> _Page extract_:
==============================

She had been offered the choice of leaving the country or remaining behind bars with further prison terms. 

On Monday, Kolesnikova was detained in the capital of Minsk along with two other council members.

They were driven early on Tuesday morning to the border, where authorities told them to cross into Ukraine. 

When they arrived in a no-man’s land between the countries, Kolesnikova ripped her passport into small pieces to make it impossible for the authorities to expel her. She remained in custody on the Belarusian side of the border after the incident.

Border police said that Kolesnikova was arrested at a crossing between Belarus and Ukraine (the approximate journey is shown on a map) 

Two other council members who crossed into Ukraine, Ivan Kravtsov and Anton Rodnenkov, described Kolesnikova’s action with open admiration.

‘She was shouting that she won’t go anywhere,’ Rodnenkov said at a news conference in Kyiv. 

‘Sitting in the car, she saw her passport on a front seat and tore it into many small fragments, crumpled them and threw them out of the window. After that, she opened the back door and walked back to the Belarusian border.’

He said that ‘Maria is in great shape, full of energy and spirits, as always.’

Anton Bychkovsky, spokesman for Belarus’ Border Guard Committee, confirmed she is in the custody of Belarusian authorities but refused to give any details of what happened on the border.

Border police made the extraordinary claim that Kolesnikova was ‘pushed out’ of a speeding BMW as it raced to escape the guards. 

Kolesnikova (right) backed Belarus opposition leader Svetlana Tikhanovskaya (left) who rejected Lukashenko’s claim to have won the August 9 election 

State investigators were also searching the headquarters of jailed opposition politician Viktor Babariko, a witness in Minsk said.

==============================

> _Listing_:
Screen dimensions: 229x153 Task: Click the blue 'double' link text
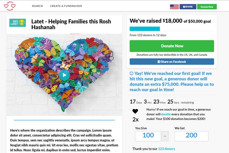tap(166, 114)
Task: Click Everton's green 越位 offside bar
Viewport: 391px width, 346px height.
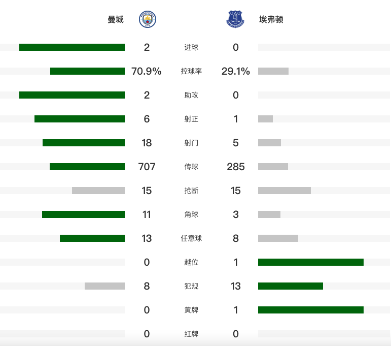Action: [311, 262]
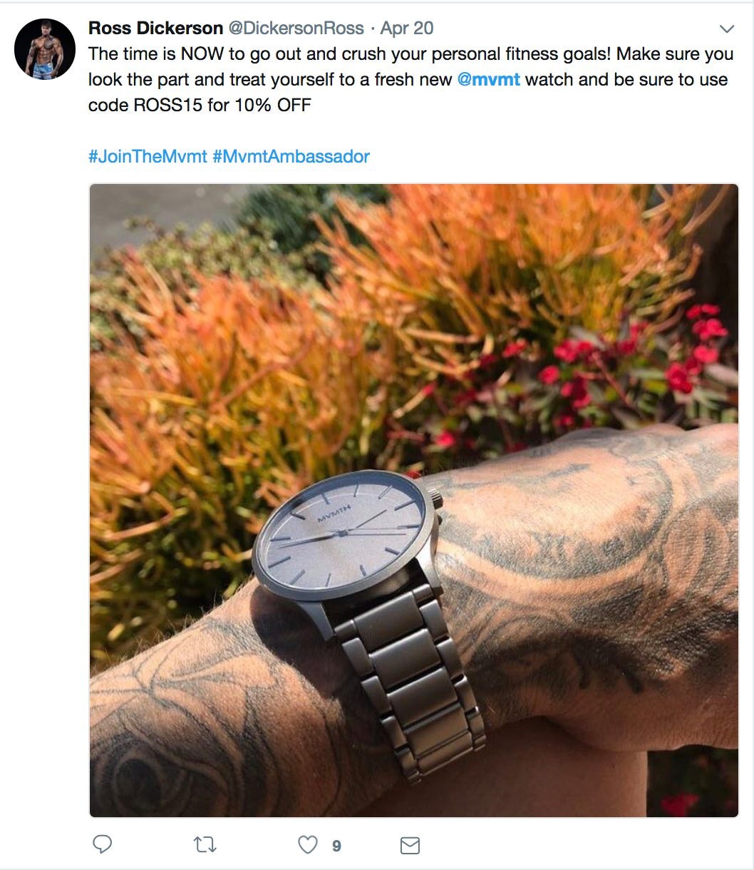Open the #JoinTheMvmt hashtag
Viewport: 754px width, 870px height.
coord(148,156)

==============================

> _Task 1_: Please list every person the Kolesnikova news excerpt names.
> _Task 2_: Carry on the Kolesnikova news excerpt, starting after its final sentence.
You won't need the rows for any of this.

> _Exercise response 1_: Kolesnikova (Maria), Ivan Kravtsov, Anton Rodnenkov, Anton Bychkovsky, Svetlana Tikhanovskaya, Lukashenko, Viktor Babariko

> _Exercise response 2_:
The Coordination Council was set up to ensure a peaceful transfer of power after main opposition candidate Svetlana Tikhanovskaya rejected Lukashenko’s claim to have been re-elected to a sixth term in the August election.

The disputed election has sparked the biggest anti-government demonstrations of Lukashenko’s 26-year rule, with tens of thousands taking to the streets for weeks to demand he resign.

Lukashenko’s security services have hit back with waves of arrests, deadly violence against protesters and a campaign of intimidation and expulsion against opposition leaders.

The disputed election has led to mass protests in Minsk, pictured here on Sunday with people waving opposition flags 

The 66-year-old former state farm director has rejected criticism from the United States and the European Union, which said the election was neither free nor fair and shrugged off their demands to open a dialogue with the opposition.

In Washington, Secretary of State Mike Pompeo said in a statement the US and its allies are considering additional sanctions targeted at Belarus, and he expressed concern about the attempt expulsion of Kalesnikava.

‘We commend the courage of Ms. Kolesnikova and of the Belarusian people in peacefully asserting their right to pick their leaders in free and fair elections in the face of unjustified violence and repression by the Belarusian authorities, which included brazen beatings of peaceful marchers in broad daylight and hundreds of detentions September 6, as well as increasing reports of abductions,’ Pompeo said.

Sviatlana Tsikhanouskaya, the main opposition challenger to Lukashenko, left for Lithuania a day after the election under pressure from authorities.

Addressing the Council of Europe’s Parliamentary Assembly on Tuesday, Tsikhanuskaya called for international sanctions against Lukashenko and other government officials.

‘We need international pressure on this regime, on this one individual, desperately clinging onto power,’ she said.

Tsikhanouskaya stated that Lukashenko doesn’t have any legitimacy after stealing the vote, warning other countries against deals with the Belarusian government.

‘He does not represent Belarus anymore,’ she said.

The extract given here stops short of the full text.